Task item — What is needed is an exact copy of every line in the listing.

---

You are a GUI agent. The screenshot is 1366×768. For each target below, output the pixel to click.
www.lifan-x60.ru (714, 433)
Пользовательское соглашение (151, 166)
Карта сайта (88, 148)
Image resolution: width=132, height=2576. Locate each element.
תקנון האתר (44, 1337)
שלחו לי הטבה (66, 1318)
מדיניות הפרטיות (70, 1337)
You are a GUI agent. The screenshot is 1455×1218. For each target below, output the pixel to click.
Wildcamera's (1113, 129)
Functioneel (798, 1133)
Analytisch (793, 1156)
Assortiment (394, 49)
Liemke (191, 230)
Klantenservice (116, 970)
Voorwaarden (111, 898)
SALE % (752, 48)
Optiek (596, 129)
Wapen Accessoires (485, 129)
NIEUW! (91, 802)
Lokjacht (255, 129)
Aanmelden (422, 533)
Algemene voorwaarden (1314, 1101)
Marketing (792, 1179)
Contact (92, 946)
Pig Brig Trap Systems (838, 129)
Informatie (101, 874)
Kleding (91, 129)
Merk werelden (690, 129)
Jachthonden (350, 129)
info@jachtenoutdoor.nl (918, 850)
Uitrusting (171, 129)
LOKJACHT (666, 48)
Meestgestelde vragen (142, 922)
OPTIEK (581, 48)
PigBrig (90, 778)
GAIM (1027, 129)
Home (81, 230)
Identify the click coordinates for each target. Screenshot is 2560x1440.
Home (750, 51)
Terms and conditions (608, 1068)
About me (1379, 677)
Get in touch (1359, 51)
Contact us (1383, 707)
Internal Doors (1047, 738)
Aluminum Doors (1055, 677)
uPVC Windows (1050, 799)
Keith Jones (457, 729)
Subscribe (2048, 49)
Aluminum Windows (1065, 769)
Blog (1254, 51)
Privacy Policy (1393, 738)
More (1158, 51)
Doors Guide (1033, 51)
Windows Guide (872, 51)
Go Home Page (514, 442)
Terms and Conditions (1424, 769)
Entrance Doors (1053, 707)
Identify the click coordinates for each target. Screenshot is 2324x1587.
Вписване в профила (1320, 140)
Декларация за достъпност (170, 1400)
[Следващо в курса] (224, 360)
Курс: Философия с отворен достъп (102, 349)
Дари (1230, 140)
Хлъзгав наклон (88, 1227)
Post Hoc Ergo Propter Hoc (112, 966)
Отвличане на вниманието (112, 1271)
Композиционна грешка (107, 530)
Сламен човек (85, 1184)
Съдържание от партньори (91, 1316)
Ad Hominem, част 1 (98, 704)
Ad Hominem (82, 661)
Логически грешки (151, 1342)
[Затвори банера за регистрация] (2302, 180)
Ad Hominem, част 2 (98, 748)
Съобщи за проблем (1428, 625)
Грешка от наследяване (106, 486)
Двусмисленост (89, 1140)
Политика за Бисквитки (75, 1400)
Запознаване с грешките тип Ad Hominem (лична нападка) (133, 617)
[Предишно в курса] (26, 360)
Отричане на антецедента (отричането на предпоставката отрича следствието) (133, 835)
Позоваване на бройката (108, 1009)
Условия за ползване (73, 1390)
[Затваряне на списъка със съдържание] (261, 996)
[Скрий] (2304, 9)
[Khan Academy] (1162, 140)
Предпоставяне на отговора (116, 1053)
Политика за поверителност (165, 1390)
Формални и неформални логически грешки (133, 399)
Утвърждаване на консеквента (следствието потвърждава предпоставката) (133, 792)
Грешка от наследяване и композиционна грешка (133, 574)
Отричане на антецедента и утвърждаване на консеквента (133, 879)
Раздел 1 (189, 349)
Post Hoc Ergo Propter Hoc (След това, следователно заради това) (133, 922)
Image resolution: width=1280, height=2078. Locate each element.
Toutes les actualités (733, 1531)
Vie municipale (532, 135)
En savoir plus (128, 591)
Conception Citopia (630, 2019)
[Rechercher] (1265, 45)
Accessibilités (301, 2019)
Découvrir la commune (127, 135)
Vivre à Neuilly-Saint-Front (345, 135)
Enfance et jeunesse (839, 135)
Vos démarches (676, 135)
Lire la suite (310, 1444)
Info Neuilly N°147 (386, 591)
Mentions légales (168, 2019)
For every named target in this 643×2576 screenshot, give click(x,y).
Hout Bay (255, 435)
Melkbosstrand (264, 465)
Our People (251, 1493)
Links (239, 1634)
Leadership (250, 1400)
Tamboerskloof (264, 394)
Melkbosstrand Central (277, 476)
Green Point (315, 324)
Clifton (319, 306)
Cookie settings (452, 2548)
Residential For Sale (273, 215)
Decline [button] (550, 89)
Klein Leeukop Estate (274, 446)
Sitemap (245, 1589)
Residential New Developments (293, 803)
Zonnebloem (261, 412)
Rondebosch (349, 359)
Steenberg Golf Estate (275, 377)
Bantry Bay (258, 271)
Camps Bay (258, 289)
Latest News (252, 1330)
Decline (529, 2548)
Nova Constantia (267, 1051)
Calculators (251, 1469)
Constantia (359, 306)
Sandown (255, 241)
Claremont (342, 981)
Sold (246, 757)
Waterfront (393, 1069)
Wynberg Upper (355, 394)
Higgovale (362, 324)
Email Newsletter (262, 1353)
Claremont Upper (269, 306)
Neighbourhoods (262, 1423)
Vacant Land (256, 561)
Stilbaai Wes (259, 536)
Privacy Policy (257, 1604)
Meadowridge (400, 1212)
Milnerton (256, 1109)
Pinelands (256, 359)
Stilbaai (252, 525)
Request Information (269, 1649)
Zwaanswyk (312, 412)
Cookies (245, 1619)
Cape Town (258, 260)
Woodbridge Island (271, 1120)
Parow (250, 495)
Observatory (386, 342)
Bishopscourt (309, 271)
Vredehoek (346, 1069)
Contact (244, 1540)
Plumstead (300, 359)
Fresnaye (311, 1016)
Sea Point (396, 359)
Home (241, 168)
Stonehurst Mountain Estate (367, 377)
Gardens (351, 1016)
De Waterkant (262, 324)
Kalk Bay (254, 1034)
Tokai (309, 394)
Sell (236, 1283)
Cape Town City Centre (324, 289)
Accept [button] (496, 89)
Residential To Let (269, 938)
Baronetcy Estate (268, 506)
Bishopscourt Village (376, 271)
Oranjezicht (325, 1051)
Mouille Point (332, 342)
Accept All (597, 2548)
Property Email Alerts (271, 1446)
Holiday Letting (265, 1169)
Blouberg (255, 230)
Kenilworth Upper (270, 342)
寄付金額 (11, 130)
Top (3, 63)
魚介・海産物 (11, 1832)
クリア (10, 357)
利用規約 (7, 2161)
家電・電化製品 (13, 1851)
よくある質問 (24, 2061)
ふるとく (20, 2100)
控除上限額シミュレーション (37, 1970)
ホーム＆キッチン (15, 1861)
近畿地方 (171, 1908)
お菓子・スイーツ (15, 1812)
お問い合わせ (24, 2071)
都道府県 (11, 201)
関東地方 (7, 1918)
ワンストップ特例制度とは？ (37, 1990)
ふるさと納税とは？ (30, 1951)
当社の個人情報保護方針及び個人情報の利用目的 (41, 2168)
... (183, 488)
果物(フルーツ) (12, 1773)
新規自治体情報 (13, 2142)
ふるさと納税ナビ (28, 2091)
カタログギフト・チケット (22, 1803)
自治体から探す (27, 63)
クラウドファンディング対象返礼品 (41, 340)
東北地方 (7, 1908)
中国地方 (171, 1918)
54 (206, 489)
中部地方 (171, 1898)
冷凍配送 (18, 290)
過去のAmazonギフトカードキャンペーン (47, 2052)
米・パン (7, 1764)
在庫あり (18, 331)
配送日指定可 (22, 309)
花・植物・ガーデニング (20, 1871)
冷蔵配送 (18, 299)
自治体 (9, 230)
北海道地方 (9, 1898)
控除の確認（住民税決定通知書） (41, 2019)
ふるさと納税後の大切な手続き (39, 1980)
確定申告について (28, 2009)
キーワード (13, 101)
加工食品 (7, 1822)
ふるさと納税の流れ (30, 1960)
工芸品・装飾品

---

Solution to this task —
You are a GUI agent. The screenshot is 1366×768. For each target below, output the pixel to click.
www.lifan-x60.ru (714, 433)
Пользовательское соглашение (151, 166)
Карта сайта (88, 148)
Image resolution: width=132, height=2576. Locate each element.
תקנון האתר (44, 1337)
שלחו לי הטבה (66, 1318)
מדיניות הפרטיות (70, 1337)
You are a GUI agent. The screenshot is 1455×1218. For each target below, output the pixel to click.
Wildcamera's (1113, 129)
Functioneel (798, 1133)
Analytisch (793, 1156)
Assortiment (394, 49)
Liemke (191, 230)
Klantenservice (116, 970)
Voorwaarden (111, 898)
SALE % (752, 48)
Optiek (596, 129)
Wapen Accessoires (485, 129)
NIEUW! (91, 802)
Lokjacht (255, 129)
Aanmelden (422, 533)
Algemene voorwaarden (1314, 1101)
Marketing (792, 1179)
Contact (92, 946)
Pig Brig Trap Systems (838, 129)
Informatie (101, 874)
Kleding (91, 129)
Merk werelden (690, 129)
Jachthonden (350, 129)
info@jachtenoutdoor.nl (918, 850)
Uitrusting (171, 129)
LOKJACHT (666, 48)
Meestgestelde vragen (142, 922)
OPTIEK (581, 48)
PigBrig (90, 778)
GAIM (1027, 129)
Home (81, 230)
Identify the click coordinates for each target. Screenshot is 2560x1440.
Home (750, 51)
Terms and conditions (608, 1068)
About me (1379, 677)
Get in touch (1359, 51)
Contact us (1383, 707)
Internal Doors (1047, 738)
Aluminum Doors (1055, 677)
uPVC Windows (1050, 799)
Keith Jones (457, 729)
Subscribe (2048, 49)
Aluminum Windows (1065, 769)
Blog (1254, 51)
Privacy Policy (1393, 738)
More (1158, 51)
Doors Guide (1033, 51)
Windows Guide (872, 51)
Go Home Page (514, 442)
Terms and Conditions (1424, 769)
Entrance Doors (1053, 707)
Identify the click coordinates for each target. Screenshot is 2324x1587.
Вписване в профила (1320, 140)
Декларация за достъпност (170, 1400)
[Следващо в курса] (224, 360)
Курс: Философия с отворен достъп (102, 349)
Дари (1230, 140)
Хлъзгав наклон (88, 1227)
Post Hoc Ergo Propter Hoc (112, 966)
Отвличане на вниманието (112, 1271)
Композиционна грешка (107, 530)
Сламен човек (85, 1184)
Съдържание от партньори (91, 1316)
Ad Hominem, част 1 (98, 704)
Ad Hominem (82, 661)
Логически грешки (151, 1342)
[Затвори банера за регистрация] (2302, 180)
Ad Hominem, част 2 (98, 748)
Съобщи за проблем (1428, 625)
Грешка от наследяване (106, 486)
Двусмисленост (89, 1140)
Политика за Бисквитки (75, 1400)
Запознаване с грешките тип Ad Hominem (лична нападка) (133, 617)
[Предишно в курса] (26, 360)
Отричане на антецедента (отричането на предпоставката отрича следствието) (133, 835)
Позоваване на бройката (108, 1009)
Условия за ползване (73, 1390)
[Затваряне на списъка със съдържание] (261, 996)
[Скрий] (2304, 9)
[Khan Academy] (1162, 140)
Предпоставяне на отговора (116, 1053)
Политика за поверителност (165, 1390)
Формални и неформални логически грешки (133, 399)
Утвърждаване на консеквента (следствието потвърждава предпоставката) (133, 792)
Грешка от наследяване и композиционна грешка (133, 574)
Отричане на антецедента и утвърждаване на консеквента (133, 879)
Раздел 1 (189, 349)
Post Hoc Ergo Propter Hoc (След това, следователно заради това) (133, 922)
Image resolution: width=1280, height=2078. Locate each element.
Toutes les actualités (733, 1531)
Vie municipale (532, 135)
En savoir plus (128, 591)
Conception Citopia (630, 2019)
[Rechercher] (1265, 45)
Accessibilités (301, 2019)
Découvrir la commune (127, 135)
Vivre à Neuilly-Saint-Front (345, 135)
Enfance et jeunesse (839, 135)
Vos démarches (676, 135)
Lire la suite (310, 1444)
Info Neuilly N°147 (386, 591)
Mentions légales (168, 2019)
For every named target in this 643×2576 screenshot, give click(x,y).
Hout Bay (255, 435)
Melkbosstrand (264, 465)
Our People (251, 1493)
Links (239, 1634)
Leadership (250, 1400)
Tamboerskloof (264, 394)
Melkbosstrand Central (277, 476)
Green Point (315, 324)
Clifton (319, 306)
Cookie settings (452, 2548)
Residential For Sale (273, 215)
Decline [button] (550, 89)
Klein Leeukop Estate (274, 446)
Sitemap (245, 1589)
Residential New Developments (293, 803)
Zonnebloem (261, 412)
Rondebosch (349, 359)
Steenberg Golf Estate (275, 377)
Bantry Bay (258, 271)
Camps Bay (258, 289)
Latest News (252, 1330)
Decline (529, 2548)
Nova Constantia (267, 1051)
Calculators (251, 1469)
Constantia (359, 306)
Sandown (255, 241)
Claremont (342, 981)
Sold (246, 757)
Waterfront (393, 1069)
Wynberg Upper (355, 394)
Higgovale (362, 324)
Email Newsletter (262, 1353)
Claremont Upper (269, 306)
Neighbourhoods (262, 1423)
Vacant Land (256, 561)
Stilbaai Wes (259, 536)
Privacy Policy (257, 1604)
Meadowridge (400, 1212)
Milnerton (256, 1109)
Pinelands (256, 359)
Stilbaai (252, 525)
Request Information (269, 1649)
Zwaanswyk (312, 412)
Cookies (245, 1619)
Cape Town (258, 260)
Woodbridge Island (271, 1120)
Parow (250, 495)
Observatory (386, 342)
Bishopscourt (309, 271)
Vredehoek (346, 1069)
Contact (244, 1540)
Plumstead (300, 359)
Fresnaye (311, 1016)
Sea Point (396, 359)
Home (241, 168)
Stonehurst Mountain Estate (367, 377)
Gardens (351, 1016)
De Waterkant (262, 324)
Kalk Bay (254, 1034)
Tokai (309, 394)
Sell (236, 1283)
Cape Town City Centre (324, 289)
Accept [button] (496, 89)
Residential To Let (269, 938)
Baronetcy Estate (268, 506)
Bishopscourt Village (376, 271)
Oranjezicht (325, 1051)
Mouille Point (332, 342)
Accept All (597, 2548)
Property Email Alerts (271, 1446)
Holiday Letting (265, 1169)
Blouberg (255, 230)
Kenilworth Upper (270, 342)
寄付金額 (11, 130)
Top (3, 63)
魚介・海産物 (11, 1832)
クリア (10, 357)
利用規約 (7, 2161)
家電・電化製品 (13, 1851)
よくある質問 (24, 2061)
ふるとく (20, 2100)
控除上限額シミュレーション (37, 1970)
ホーム＆キッチン (15, 1861)
近畿地方 (171, 1908)
お菓子・スイーツ (15, 1812)
お問い合わせ (24, 2071)
都道府県 (11, 201)
関東地方 (7, 1918)
ワンストップ特例制度とは？ (37, 1990)
ふるさと納税とは？ (30, 1951)
当社の個人情報保護方針及び個人情報の利用目的 (41, 2168)
... (183, 488)
果物(フルーツ) (12, 1773)
新規自治体情報 (13, 2142)
ふるさと納税ナビ (28, 2091)
カタログギフト・チケット (22, 1803)
自治体から探す (27, 63)
クラウドファンディング対象返礼品 (41, 340)
東北地方 (7, 1908)
中国地方 (171, 1918)
54 (206, 489)
中部地方 (171, 1898)
冷凍配送 (18, 290)
過去のAmazonギフトカードキャンペーン (47, 2052)
米・パン (7, 1764)
在庫あり (18, 331)
配送日指定可 (22, 309)
花・植物・ガーデニング (20, 1871)
冷蔵配送 (18, 299)
自治体 (9, 230)
北海道地方 (9, 1898)
控除の確認（住民税決定通知書） (41, 2019)
ふるさと納税後の大切な手続き (39, 1980)
確定申告について (28, 2009)
キーワード (13, 101)
加工食品 (7, 1822)
ふるさと納税の流れ (30, 1960)
工芸品・装飾品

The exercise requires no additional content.